Diplomatically Incorrect

The government of the United States wants to recall an ambassador from a foreign post. Seems simple enough, doesn't it? The only problem is that it wants to recall a British ambassador.

The US is very unhappy with the British ambassador to Uzbekistan. He keeps going around telling the truth. The US is not denying that he is telling the truth - only that it is very embarrassing. The Bush administration has been putting a lot of pressure on the Blair administration (surprise, surprise) and as a result the Foreign Office has told Craig Murray "resign or we'll sack you" according to reports in the Sunday Times.

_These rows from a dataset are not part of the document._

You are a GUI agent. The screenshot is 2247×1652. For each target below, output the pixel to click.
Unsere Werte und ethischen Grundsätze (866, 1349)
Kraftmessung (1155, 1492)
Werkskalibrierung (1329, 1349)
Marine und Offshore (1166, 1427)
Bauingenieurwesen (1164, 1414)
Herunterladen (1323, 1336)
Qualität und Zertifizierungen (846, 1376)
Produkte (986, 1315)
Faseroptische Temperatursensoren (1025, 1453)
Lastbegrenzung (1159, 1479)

The problems started when the US ambassador John Herbst and Mr Murray shared a platform speaking to senior Uzbek officials. Herbst said Uzbekistan had made “some progress” in the areas of “democratic reforms and the protection of human rights”. Murray followed this diplomatic song and dance routine with statements like, “Uzbekistan is not a functioning democracy, nor does it appear to be moving in the direction of democracy,” and “We believe there to be between 7,000 and 10,000 people in detention. In many cases they have been falsely convicted. The terrible case of (two men) apparently tortured to death by boiling water is not an isolated incident. Brutality is inherent in (your) system.”

The Tashkent government was not amused. After all, it was the sort of thing that could get a patriotic Uzbek cooked like a pot of potatoes. And what makes Tashkent upset makes Washington upset. Uzbekistan is, after all, an important ally in keeping Afghanistan under control. They may boil dissidents alive, but they also let the US build an base for launching airstrikes across the border.

This once again brings to light to awful hypocrisy of the US when picking and choosing which regimes to topple and which to placate. Saddam's brutality was used as an reason to invade Iraq, on the off-chance no WMD could be found. Uzbek president Islam Karimov's similar practices are ignored. I've already blogged about the treatment of Taliban prisoners by the same US government that wouldn't tolerate similar treatment by a foreign government it didn't fancy at the time and would never tolerate it if the prisoners were American.

But what is the British government to do with Mr Murray? While he was away on holiday an investigator was sent to Tashkent to look at (or create) allegations of misbehviour. He has now been accused of a string of misdemeanors, including having sex with visa applicants in his office, going out drinking in an official car, and driving a Land Rover down the steps of the embassy, though none of the allegations has been proven.

The Foreign Office will not even admit that it has investigated Murray. It is, however, using the allegations to pressure him into resigning. He is not inclined to do so. He's too busy telling the truth.